Rewrite the lines below, putting "check box" wherever "checkbox" appears and changing nothing else.
------ Records for processing ------
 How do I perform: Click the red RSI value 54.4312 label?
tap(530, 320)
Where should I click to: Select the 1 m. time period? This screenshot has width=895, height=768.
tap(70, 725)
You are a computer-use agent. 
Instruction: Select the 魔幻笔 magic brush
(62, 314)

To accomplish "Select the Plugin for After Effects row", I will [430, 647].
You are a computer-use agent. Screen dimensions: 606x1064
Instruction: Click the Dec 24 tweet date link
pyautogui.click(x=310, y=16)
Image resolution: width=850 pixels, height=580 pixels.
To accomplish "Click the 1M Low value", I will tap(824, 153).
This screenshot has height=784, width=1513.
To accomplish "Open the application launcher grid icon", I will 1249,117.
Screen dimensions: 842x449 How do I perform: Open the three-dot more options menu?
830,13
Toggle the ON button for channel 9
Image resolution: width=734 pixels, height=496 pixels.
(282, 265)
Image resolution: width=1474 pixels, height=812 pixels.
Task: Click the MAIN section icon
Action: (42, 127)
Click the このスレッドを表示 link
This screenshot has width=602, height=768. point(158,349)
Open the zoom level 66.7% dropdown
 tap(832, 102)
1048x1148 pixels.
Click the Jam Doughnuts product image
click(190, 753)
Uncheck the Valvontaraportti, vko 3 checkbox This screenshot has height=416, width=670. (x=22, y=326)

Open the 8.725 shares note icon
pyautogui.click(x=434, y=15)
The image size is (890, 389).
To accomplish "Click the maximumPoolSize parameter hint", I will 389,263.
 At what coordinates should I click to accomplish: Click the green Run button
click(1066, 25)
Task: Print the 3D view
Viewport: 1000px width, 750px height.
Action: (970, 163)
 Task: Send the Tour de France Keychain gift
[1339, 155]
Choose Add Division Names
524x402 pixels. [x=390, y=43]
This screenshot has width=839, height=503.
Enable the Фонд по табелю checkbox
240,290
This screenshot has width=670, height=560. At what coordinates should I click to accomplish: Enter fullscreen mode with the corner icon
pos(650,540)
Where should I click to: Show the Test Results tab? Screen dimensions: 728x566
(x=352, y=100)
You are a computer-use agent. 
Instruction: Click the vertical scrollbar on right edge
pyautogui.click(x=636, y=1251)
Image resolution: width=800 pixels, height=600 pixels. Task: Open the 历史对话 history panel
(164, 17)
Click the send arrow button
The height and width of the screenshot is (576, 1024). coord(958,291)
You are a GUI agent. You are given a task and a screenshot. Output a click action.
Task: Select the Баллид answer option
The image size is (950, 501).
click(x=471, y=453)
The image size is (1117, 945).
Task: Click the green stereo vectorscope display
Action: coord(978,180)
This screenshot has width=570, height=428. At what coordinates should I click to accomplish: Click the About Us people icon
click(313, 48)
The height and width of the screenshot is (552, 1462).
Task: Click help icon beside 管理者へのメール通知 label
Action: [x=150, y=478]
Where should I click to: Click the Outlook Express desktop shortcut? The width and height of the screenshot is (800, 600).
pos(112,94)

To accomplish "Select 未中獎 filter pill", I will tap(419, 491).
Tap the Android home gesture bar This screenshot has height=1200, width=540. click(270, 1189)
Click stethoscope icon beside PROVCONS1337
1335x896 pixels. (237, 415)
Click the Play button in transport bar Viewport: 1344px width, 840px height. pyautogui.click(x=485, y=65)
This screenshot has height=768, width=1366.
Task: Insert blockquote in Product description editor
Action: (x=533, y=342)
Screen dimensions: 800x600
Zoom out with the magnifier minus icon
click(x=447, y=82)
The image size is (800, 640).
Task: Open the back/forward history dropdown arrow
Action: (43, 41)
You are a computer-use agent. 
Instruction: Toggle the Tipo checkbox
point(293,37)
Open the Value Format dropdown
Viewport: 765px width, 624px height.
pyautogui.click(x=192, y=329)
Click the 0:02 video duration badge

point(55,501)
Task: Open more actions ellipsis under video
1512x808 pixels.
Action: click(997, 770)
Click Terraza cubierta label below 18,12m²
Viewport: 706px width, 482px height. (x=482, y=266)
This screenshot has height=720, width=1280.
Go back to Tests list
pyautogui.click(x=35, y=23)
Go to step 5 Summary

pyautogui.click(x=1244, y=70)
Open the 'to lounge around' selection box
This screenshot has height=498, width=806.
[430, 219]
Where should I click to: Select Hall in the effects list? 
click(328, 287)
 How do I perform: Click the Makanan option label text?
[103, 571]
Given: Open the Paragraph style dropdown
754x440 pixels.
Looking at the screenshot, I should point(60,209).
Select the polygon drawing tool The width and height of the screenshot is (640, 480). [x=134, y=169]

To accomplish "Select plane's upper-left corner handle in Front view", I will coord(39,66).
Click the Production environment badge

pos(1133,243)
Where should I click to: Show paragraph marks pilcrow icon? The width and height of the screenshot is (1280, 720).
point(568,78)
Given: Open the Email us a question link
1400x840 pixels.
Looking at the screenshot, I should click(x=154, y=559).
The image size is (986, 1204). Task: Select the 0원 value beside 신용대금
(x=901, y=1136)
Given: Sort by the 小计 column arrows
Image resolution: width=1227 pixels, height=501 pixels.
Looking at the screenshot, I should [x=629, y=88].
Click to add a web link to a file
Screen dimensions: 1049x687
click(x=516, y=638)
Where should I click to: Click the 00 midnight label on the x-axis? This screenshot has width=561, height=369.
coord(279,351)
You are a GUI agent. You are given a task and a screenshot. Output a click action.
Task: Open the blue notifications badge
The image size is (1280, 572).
------
## Output of the task
 How do I perform: Click the red RSI value 54.4312 label?
tap(530, 320)
Where should I click to: Select the 1 m. time period? This screenshot has width=895, height=768.
tap(70, 725)
You are a computer-use agent. 
Instruction: Select the 魔幻笔 magic brush
(62, 314)

To accomplish "Select the Plugin for After Effects row", I will [430, 647].
You are a computer-use agent. Screen dimensions: 606x1064
Instruction: Click the Dec 24 tweet date link
pyautogui.click(x=310, y=16)
Image resolution: width=850 pixels, height=580 pixels.
To accomplish "Click the 1M Low value", I will tap(824, 153).
This screenshot has height=784, width=1513.
To accomplish "Open the application launcher grid icon", I will 1249,117.
Screen dimensions: 842x449 How do I perform: Open the three-dot more options menu?
830,13
Toggle the ON button for channel 9
Image resolution: width=734 pixels, height=496 pixels.
(282, 265)
Image resolution: width=1474 pixels, height=812 pixels.
Task: Click the MAIN section icon
Action: (42, 127)
Click the このスレッドを表示 link
This screenshot has width=602, height=768. point(158,349)
Open the zoom level 66.7% dropdown
 tap(832, 102)
1048x1148 pixels.
Click the Jam Doughnuts product image
click(190, 753)
Uncheck the Valvontaraportti, vko 3 check box This screenshot has height=416, width=670. (x=22, y=326)

Open the 8.725 shares note icon
pyautogui.click(x=434, y=15)
The image size is (890, 389).
To accomplish "Click the maximumPoolSize parameter hint", I will 389,263.
 At what coordinates should I click to accomplish: Click the green Run button
click(1066, 25)
Task: Print the 3D view
Viewport: 1000px width, 750px height.
Action: (970, 163)
 Task: Send the Tour de France Keychain gift
[1339, 155]
Choose Add Division Names
524x402 pixels. [x=390, y=43]
This screenshot has width=839, height=503.
Enable the Фонд по табелю check box
240,290
This screenshot has width=670, height=560. At what coordinates should I click to accomplish: Enter fullscreen mode with the corner icon
pos(650,540)
Where should I click to: Show the Test Results tab? Screen dimensions: 728x566
(x=352, y=100)
You are a computer-use agent. 
Instruction: Click the vertical scrollbar on right edge
pyautogui.click(x=636, y=1251)
Image resolution: width=800 pixels, height=600 pixels. Task: Open the 历史对话 history panel
(164, 17)
Click the send arrow button
The height and width of the screenshot is (576, 1024). coord(958,291)
You are a GUI agent. You are given a task and a screenshot. Output a click action.
Task: Select the Баллид answer option
The image size is (950, 501).
click(x=471, y=453)
The image size is (1117, 945).
Task: Click the green stereo vectorscope display
Action: coord(978,180)
This screenshot has width=570, height=428. At what coordinates should I click to accomplish: Click the About Us people icon
click(313, 48)
The height and width of the screenshot is (552, 1462).
Task: Click help icon beside 管理者へのメール通知 label
Action: [x=150, y=478]
Where should I click to: Click the Outlook Express desktop shortcut? The width and height of the screenshot is (800, 600).
pos(112,94)

To accomplish "Select 未中獎 filter pill", I will tap(419, 491).
Tap the Android home gesture bar This screenshot has height=1200, width=540. click(270, 1189)
Click stethoscope icon beside PROVCONS1337
1335x896 pixels. (237, 415)
Click the Play button in transport bar Viewport: 1344px width, 840px height. pyautogui.click(x=485, y=65)
This screenshot has height=768, width=1366.
Task: Insert blockquote in Product description editor
Action: (x=533, y=342)
Screen dimensions: 800x600
Zoom out with the magnifier minus icon
click(x=447, y=82)
The image size is (800, 640).
Task: Open the back/forward history dropdown arrow
Action: (43, 41)
You are a computer-use agent. 
Instruction: Toggle the Tipo check box
point(293,37)
Open the Value Format dropdown
Viewport: 765px width, 624px height.
pyautogui.click(x=192, y=329)
Click the 0:02 video duration badge

point(55,501)
Task: Open more actions ellipsis under video
1512x808 pixels.
Action: click(997, 770)
Click Terraza cubierta label below 18,12m²
Viewport: 706px width, 482px height. (x=482, y=266)
This screenshot has height=720, width=1280.
Go back to Tests list
pyautogui.click(x=35, y=23)
Go to step 5 Summary

pyautogui.click(x=1244, y=70)
Open the 'to lounge around' selection box
This screenshot has height=498, width=806.
[430, 219]
Where should I click to: Select Hall in the effects list? 
click(328, 287)
 How do I perform: Click the Makanan option label text?
[103, 571]
Given: Open the Paragraph style dropdown
754x440 pixels.
Looking at the screenshot, I should point(60,209).
Select the polygon drawing tool The width and height of the screenshot is (640, 480). [x=134, y=169]

To accomplish "Select plane's upper-left corner handle in Front view", I will coord(39,66).
Click the Production environment badge

pos(1133,243)
Where should I click to: Show paragraph marks pilcrow icon? The width and height of the screenshot is (1280, 720).
point(568,78)
Given: Open the Email us a question link
1400x840 pixels.
Looking at the screenshot, I should click(x=154, y=559).
The image size is (986, 1204). Task: Select the 0원 value beside 신용대금
(x=901, y=1136)
Given: Sort by the 小计 column arrows
Image resolution: width=1227 pixels, height=501 pixels.
Looking at the screenshot, I should [x=629, y=88].
Click to add a web link to a file
Screen dimensions: 1049x687
click(x=516, y=638)
Where should I click to: Click the 00 midnight label on the x-axis? This screenshot has width=561, height=369.
coord(279,351)
You are a GUI agent. You are given a task and a screenshot. Output a click action.
Task: Open the blue notifications badge
The image size is (1280, 572).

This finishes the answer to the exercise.